BeritaKompas.com, MALANG – Kebijakan yang diterapkan oleh Kepala Sekolah bernama Markus, di SDN 3 Wonoagung, Kecamatan Tirtoyudo, Kabupaten Malang yang merugikan PKL (Pedagang Kaki Lima) dan beberapa siswa serta siswi, memiliki beberapa dampak yang kontroversial.
Kebijakan menutup gerbang sekolah saat jam istirahat dan mewajibkan siswa membeli makanan hanya di kantin sekolah telah merugikan PKL yang biasanya berjualan di luar halaman sekolah. Mereka menjadi terancam kehilangan mata pencaharian mereka karena pelanggan mereka, yaitu siswa-siswi, tidak dapat lagi membeli makanan di luar sekolah.

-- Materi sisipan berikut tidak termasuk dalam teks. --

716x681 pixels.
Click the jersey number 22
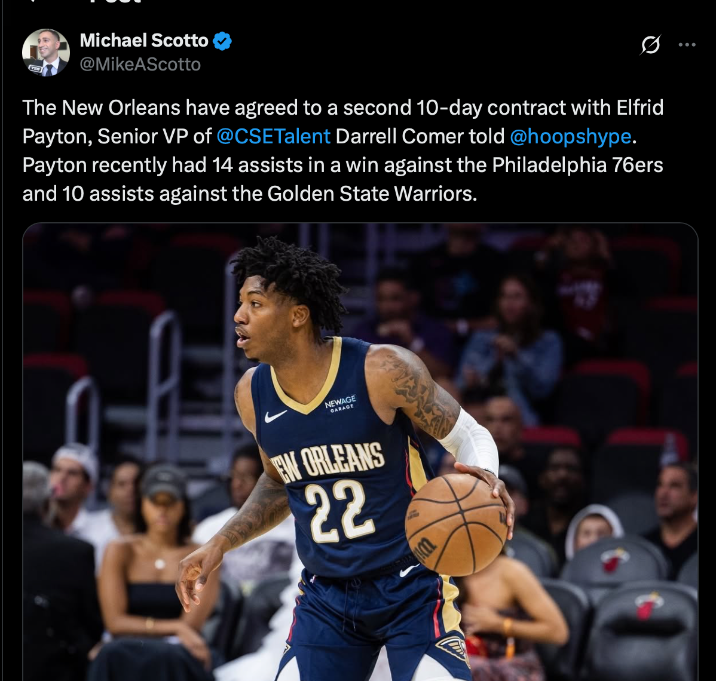[336, 512]
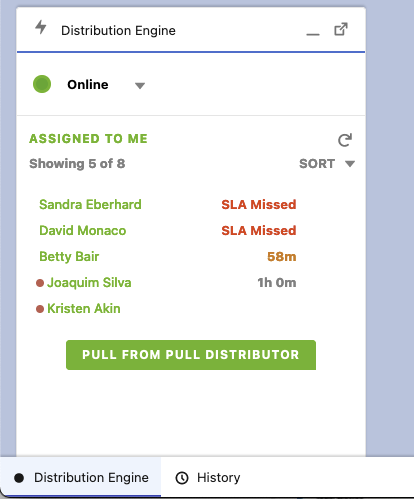Open Joaquim Silva record link

(89, 283)
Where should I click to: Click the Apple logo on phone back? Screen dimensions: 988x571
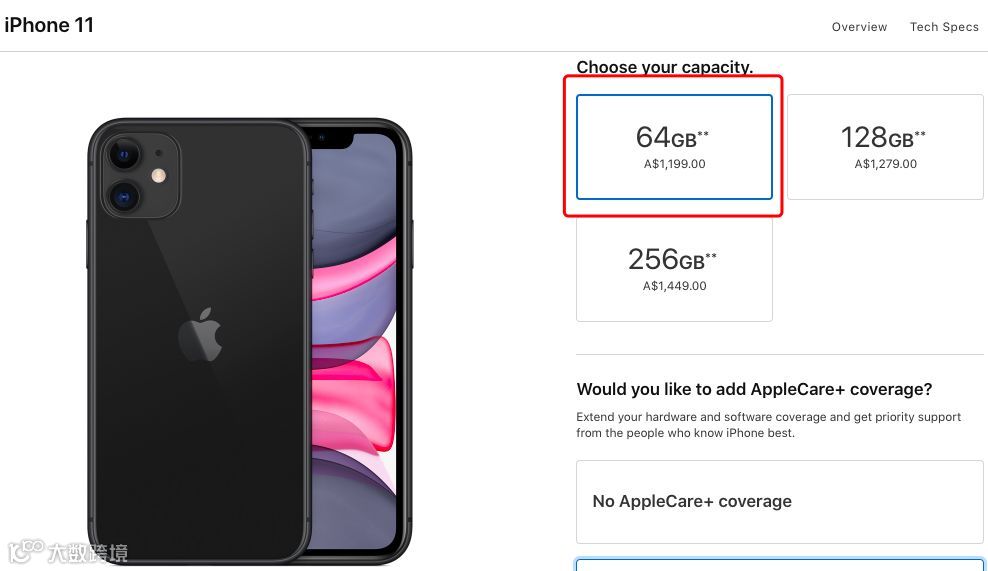pyautogui.click(x=200, y=335)
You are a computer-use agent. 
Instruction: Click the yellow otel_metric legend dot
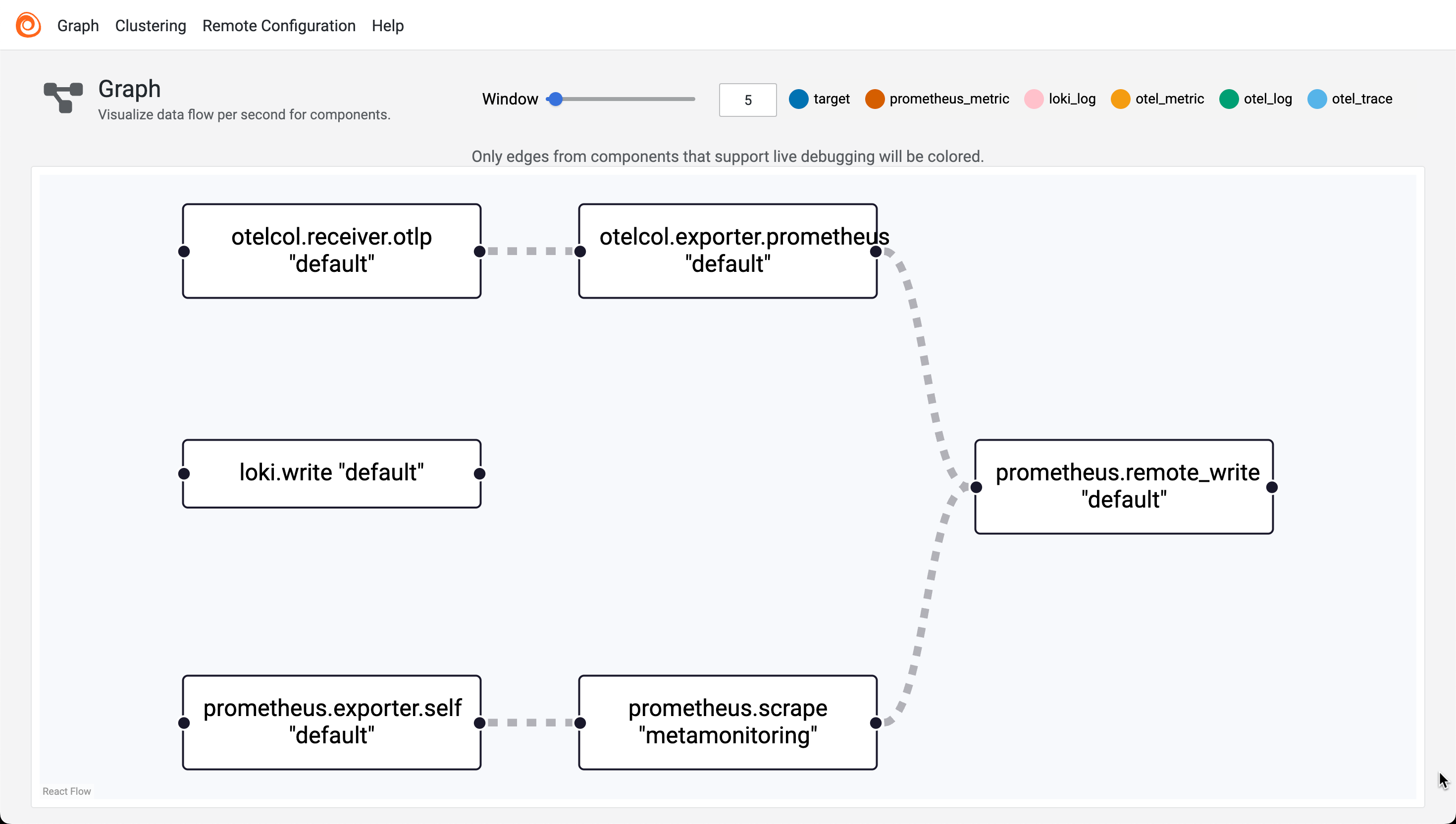click(x=1120, y=99)
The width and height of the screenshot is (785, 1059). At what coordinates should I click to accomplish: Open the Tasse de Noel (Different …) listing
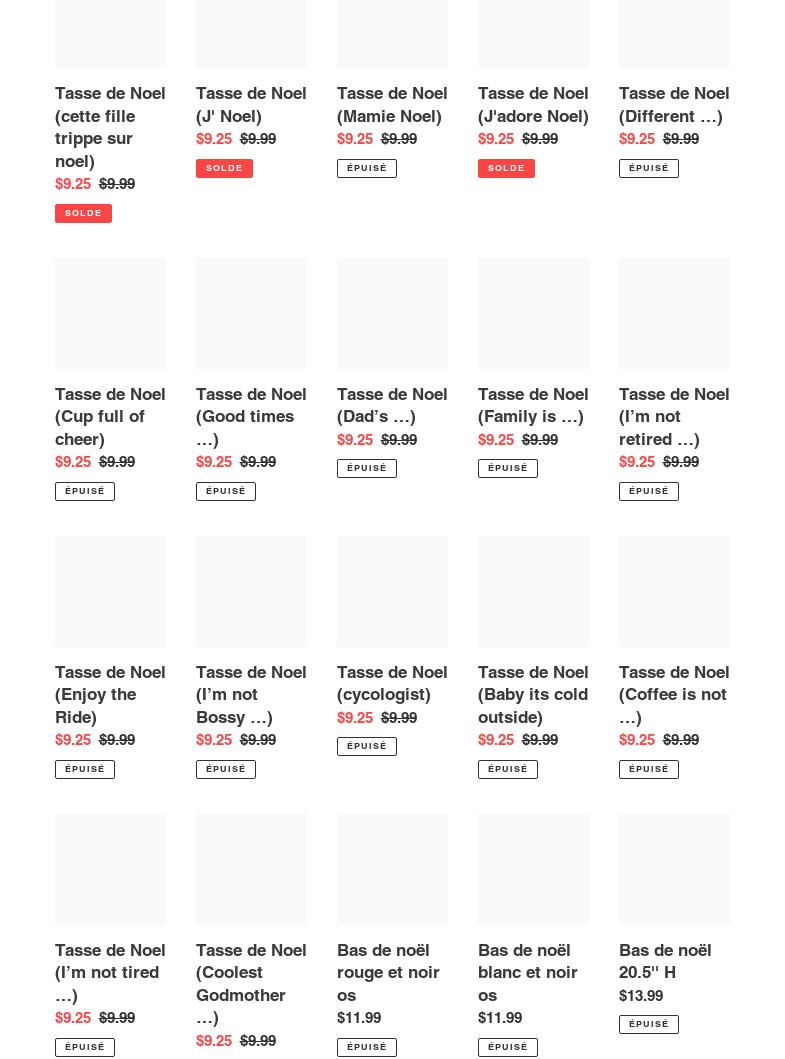(673, 104)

Siswa-siswi yang tidak diizinkan membeli jajanan di luar sekolah juga terpengaruh. Mereka harus membeli makanan di kantin sekolah dengan menggunakan sistem voucher, yang mungkin membatasi pilihan mereka. Ini juga bisa membuat mereka merasa terkekang dalam memilih makanan.

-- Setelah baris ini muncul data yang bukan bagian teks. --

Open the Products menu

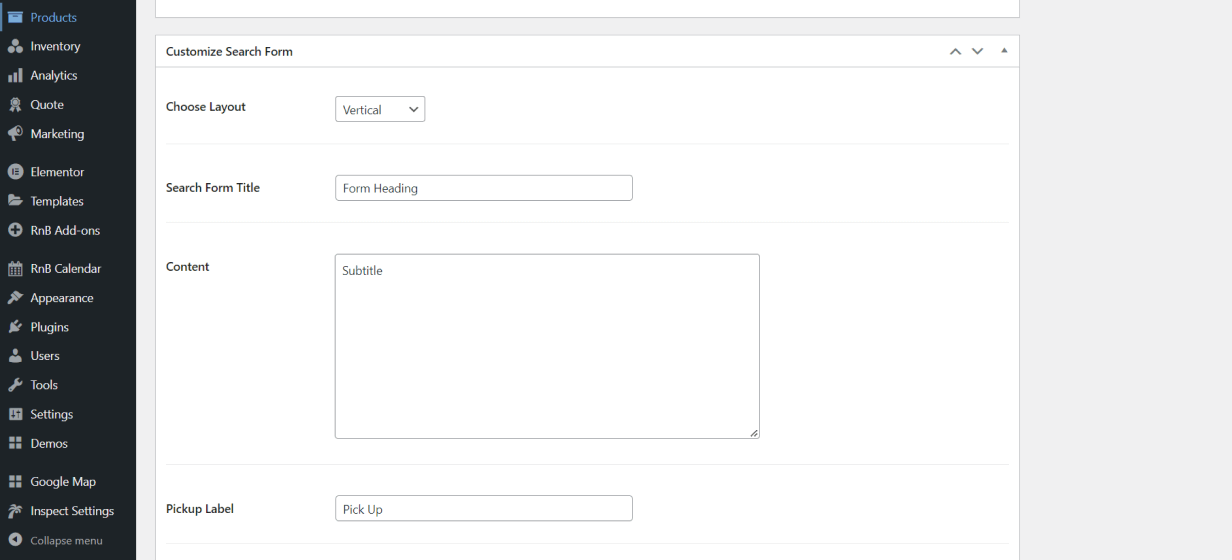pyautogui.click(x=53, y=17)
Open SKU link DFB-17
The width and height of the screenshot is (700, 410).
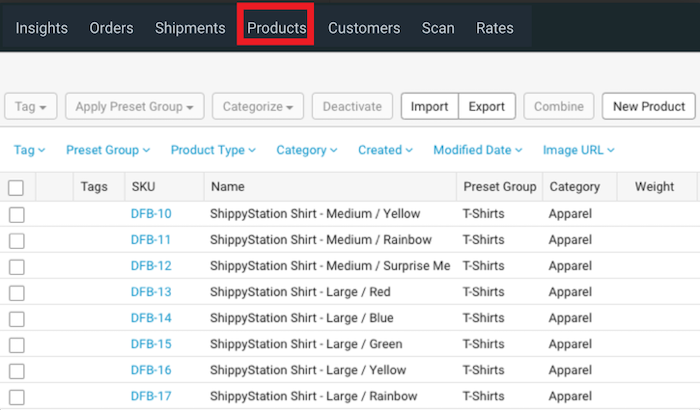coord(151,396)
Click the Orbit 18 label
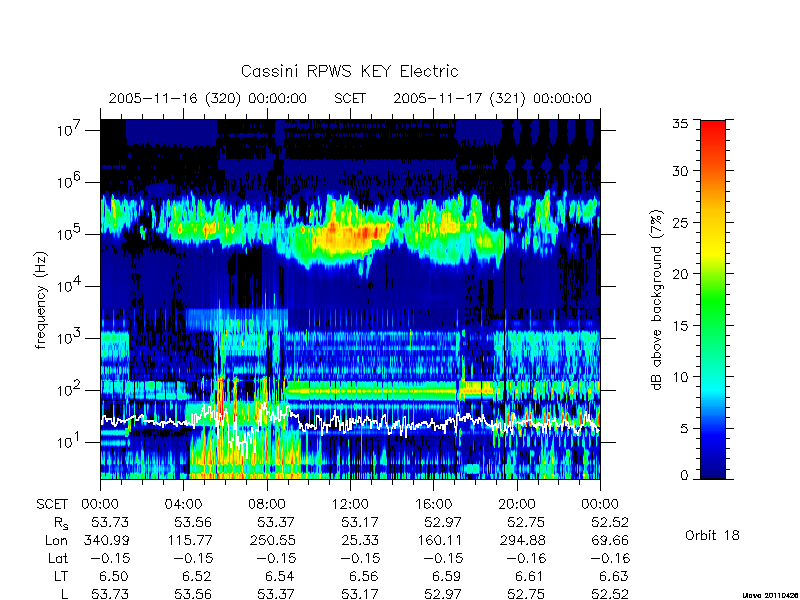The width and height of the screenshot is (800, 600). (712, 535)
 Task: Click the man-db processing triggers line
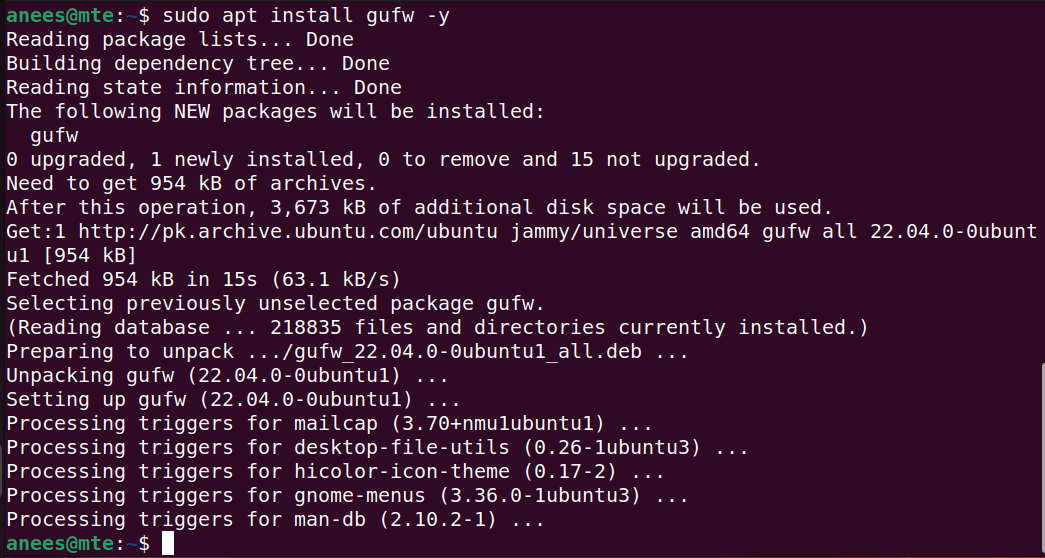coord(276,519)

Bahkan PKL yang diizinkan berjualan di kantin sekolah harus mentransfer 20% dari hasil penjualan mereka kepada pihak sekolah. Ini mungkin terlihat sebagai beban tambahan bagi para PKL, dan mereka juga mengeluh tentang banyaknya aturan yang membatasi jenis makanan yang mereka jual.

Markus selaku kepala sekolah berdalih bahwa kebijakan ini diambil untuk menjalankan program kantin sehat. Dia juga menyebut bahwa penutupan gerbang sekolah selama jam istirahat dilakukan karena kekhawatiran terhadap siswa-siswi yang membawa motor sendiri, saat dikonfirmasi awak media BeritaKompas.com, Senin (4/9/2023).
Beberapa pihak mungkin melihat kebijakan ini sebagai pelanggaran terhadap nilai-nilai Pancasila, khususnya sila kedua (Kemanusiaan yang Adil dan Beradab) dan kelima (Keadilan Sosial Bagi Seluruh Rakyat Indonesia). Pengenaan biaya kepada PKL di kantin sekolah juga dapat dianggap tidak adil.
“Tujuannya untuk makanan sehat, bekerja sama dengan puskesmas, Dulu Itu tidak ada kantin disini, mereka itu jualannya dipinggir lapangan kayak tenda/pondok gitu, ya kotor. Justru kenapa kita membuka kantin, kita ingin menjamin bahwa anak-anak mendapatkan makanan yang sehat. Sistem kantin bertransaksi menggunakan voucher, Sekolah kan berhak mendapatkan keuntungan”, ungkap Markus.
Untuk menyelesaikan masalah ini, sebaiknya dilakukan dialog antara pihak sekolah, PKL, siswa-siswi, dan masyarakat setempat. Mungkin ada cara untuk mencapai keseimbangan antara menjalankan program kantin sehat dan mendukung mata pencaharian PKL serta kebebasan siswa dalam memilih makanan mereka. Dalam hal ini, pihak sekolah juga perlu mempertimbangkan pandangan dan hak-hak semua pihak yang terlibat.